In his directorial debut Ralph Fiennes has created a vivid, intelligent Coriolanus with powerful political relevance

But now we have Ralph Fiennes’s bloody and bold directorial debut, Coriolanus, magnificently filmed in a present-day setting. This is the first time Shakespeare’s last tragedy has been brought to the screen, though there is a memorable reference in Cole Porter’s “Brush Up Your Shakespeare” in Kiss Me, Kate (“If she states your behaviour is heinous/ Kick her right up the Coriolanus”). It’s a tough, uningratiating play that has fascinated writers as different as TS Eliot and Bertolt Brecht. A deeply, divisively political work, devoid of comic relief and short on endearing characters, its complex moral conflicts are as knotty as the verse. Despite the absence of any popular demand from the audience, it demands to be produced regularly and actors wish to be tested in the role.

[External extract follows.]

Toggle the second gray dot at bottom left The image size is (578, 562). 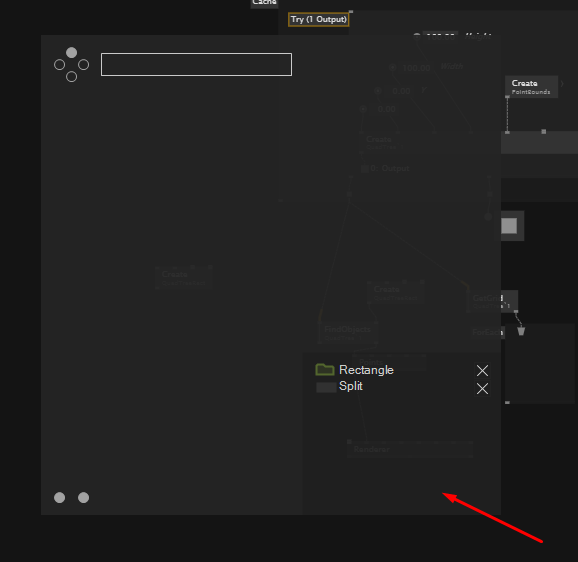pyautogui.click(x=84, y=498)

Fiennes played the part a dozen years ago at the cavernous Gainsborough film studio in Islington, north London just before it was demolished and, either because of the venue’s size or the scope of the production, he was glacially impressive rather than what he is in the film, ferociously commanding. Shot in Serbia and reeking of the recent wars in the former Yugoslavia, the film is as up to date as today’s news, and indeed it opens as if we had just switched on the TV to watch the latest bulletin from a say torn by civil strife. Here before us is Jon Snow himself as a newscaster, talking Shakespeare’s blank verse turned into breaking news and interviewing Roman experts on the current events for Fidelis TV. The hungry plebeians in jeans and bomber jackets are staging an uprising, demanding that the greedy, overfed patricians release corn from their warehouses. The quietly reasonable senator Menenius (Brian Cox) urges restraint, but his close friend the military leader Caius Martius (Ralph Fiennes) gives the crowd a tongue-lashing, and the police, their wall of shields resembling a Roman testudo, drive the mob away. It takes a war against the Volscian enemy to divert internal threats into external danger, and after the successful battle at Corioles, Caius Martius is given the honorific title “Coriolanus”.

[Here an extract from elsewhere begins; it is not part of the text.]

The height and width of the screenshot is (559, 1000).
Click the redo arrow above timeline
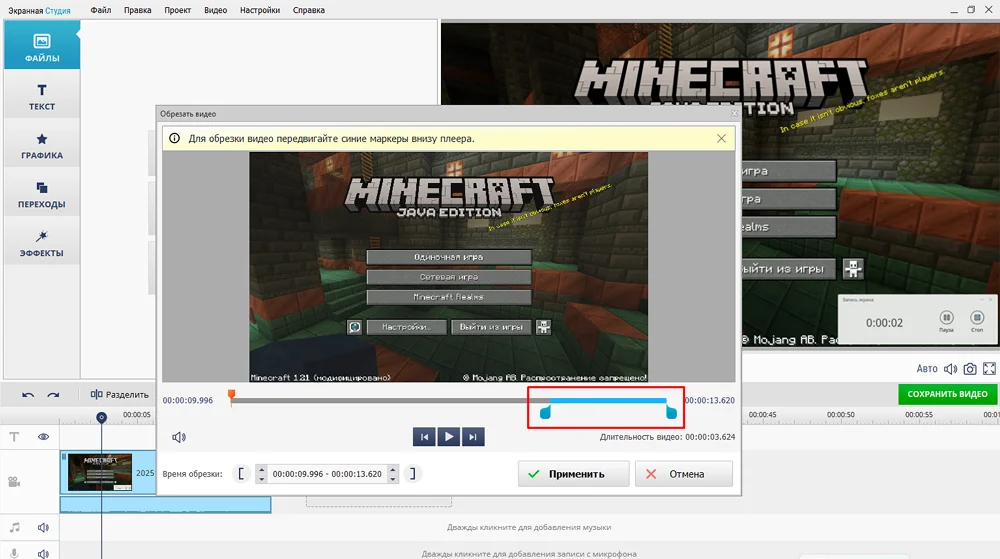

For Corioles you might read the Falklands, Afghanistan, Iraq or Chechnya, and the battle is shot by cinematographer Barry Ackroyd with the dusty, hazardous documentary-style realism he has brought to movies by Ken Loach and Paul Greengrass, and to Kathryn Bigelow’s The Hurt Locker. Coriolanus becomes a national hero, but he is incapable of wooing the public because of his honesty, disdain for flattery and inability to compromise. The craven tribunes of the people (brilliantly played as shifty political opportunists by Paul Jesson and James Nesbitt) demand his banishment, and he is driven into exile. There he forms an alliance against Rome with his deadly Volscian enemy Aufidius (Gerard Butler), the guerrilla fighter with whom he shares a warrior’s code and a homoerotic attraction. From this decision tragedy inevitably ensues, as he fails to live up to the necessary ruthlessness his actions demand.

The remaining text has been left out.